- Filipp Naumenko in 2024

Mayor of Reutov
- In office 8 December 2023 – 13 December 2025 Acting until 1 February 2024
- Governor: Andrey Vorobyov
- Preceded by: Stanislav Katorov [ru]
- Succeeded by: Alexei Kovyazin (acting)

Personal details
- Born: 28 December 1985 Moscow, Russian SFSR, USSR
- Died: 13 December 2025 (aged 39) Moscow, Russia
- Party: United Russia
- Education: Moscow Power Engineering Institute RANEPA
- Occupation: Financier; Jurist; Politician;

= Filipp Naumenko =

Russian politician (1985–2025)

Filipp Anatolyevich Naumenko (Фили́пп Анато́льевич Нау́менко; 28 December 1985 – 13 December 2025) was a Russian politician who served as the mayor of Reutov from December 2023 until his death in traffic collision in December 2025.

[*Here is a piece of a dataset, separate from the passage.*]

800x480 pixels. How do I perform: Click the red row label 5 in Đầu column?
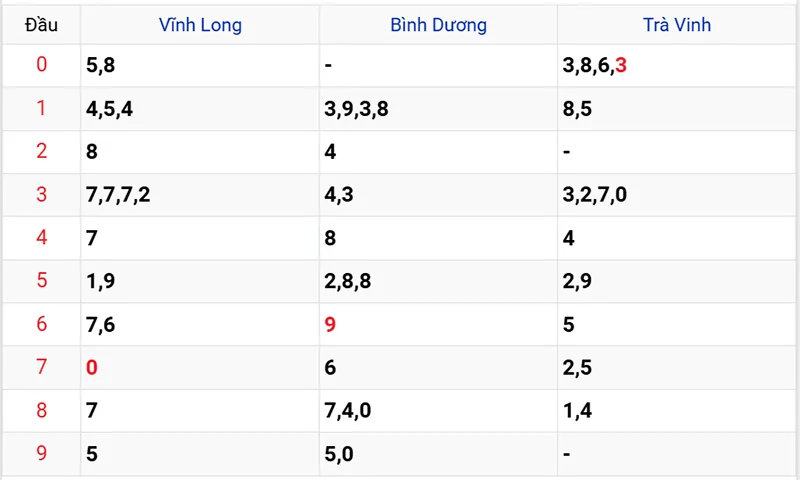coord(41,281)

== Early life and career ==
Naumenko was born in Moscow on 28 December 1985. He played football including at FC Prialit Reutov. In 2007 he graduated from the Moscow Power Engineering Institute (Faculty of Finance and Credit), and in 2012 — from the RANEPA (Faculty of Law).

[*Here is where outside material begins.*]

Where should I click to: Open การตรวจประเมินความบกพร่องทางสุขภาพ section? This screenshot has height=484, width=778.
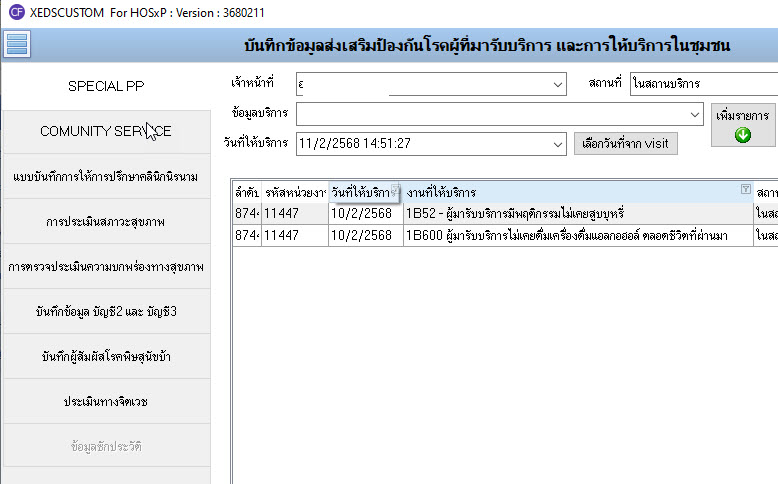tap(106, 267)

From April 2007 to September 2014, he was an adviser in the Moscow Oblast Duma. In 2014, he was elected from the multi-member constituency No 3 to the Council of Deputies of the Balashikha urban district. Since March 2017, he worked as deputy head of the administration of the Balashikha urban district. Since December 2023, he had been appointed acting mayor of the Reutov urban district, the inauguration ceremony took place on 1 February 2024.

== Death ==
On 7 December 2025, Naumenko was involved in a traffic collision in Nizhny Novgorod Oblast, he was seriously injured and hospitalized in the intensive care unit in Moscow. Naumenko died six days later, on 13 December, at the age of 39.